Listed records
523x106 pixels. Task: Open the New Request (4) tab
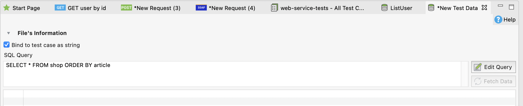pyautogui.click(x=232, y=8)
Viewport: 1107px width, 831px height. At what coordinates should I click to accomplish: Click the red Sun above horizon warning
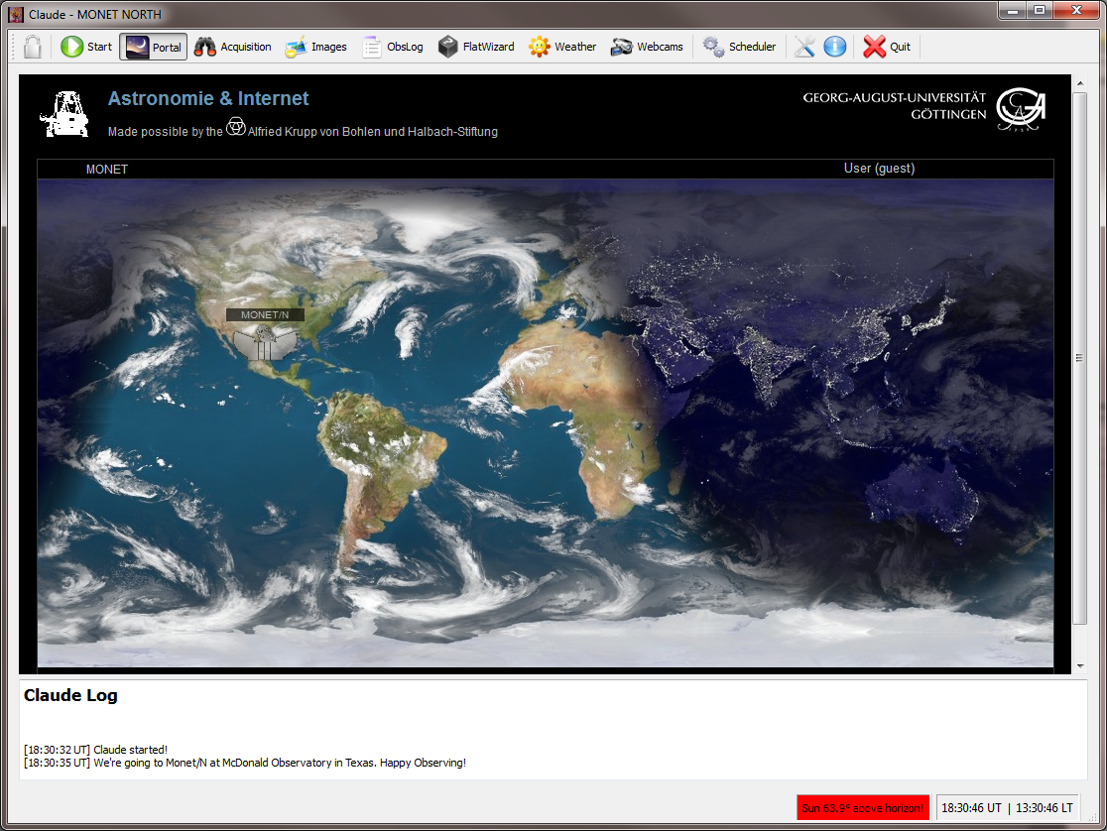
...
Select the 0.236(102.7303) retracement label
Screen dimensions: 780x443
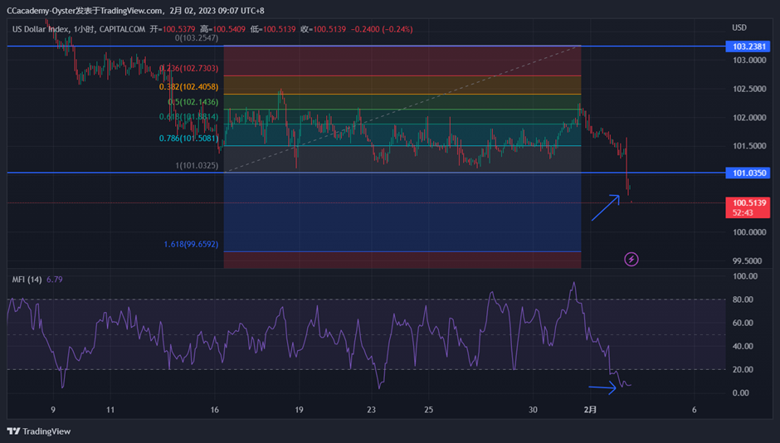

Exercise
Repeat exactly the lines above, beginning at the one containing "523x106 pixels. Task: Open" and ending at the one containing "Viewport: 1107px width, 831px". Do not carry over any pictures.

Exercise solution
523x106 pixels. Task: Open the New Request (4) tab
pyautogui.click(x=232, y=8)
Viewport: 1107px width, 831px height. At what coordinates should I click to accomplish: Click the red Sun above horizon warning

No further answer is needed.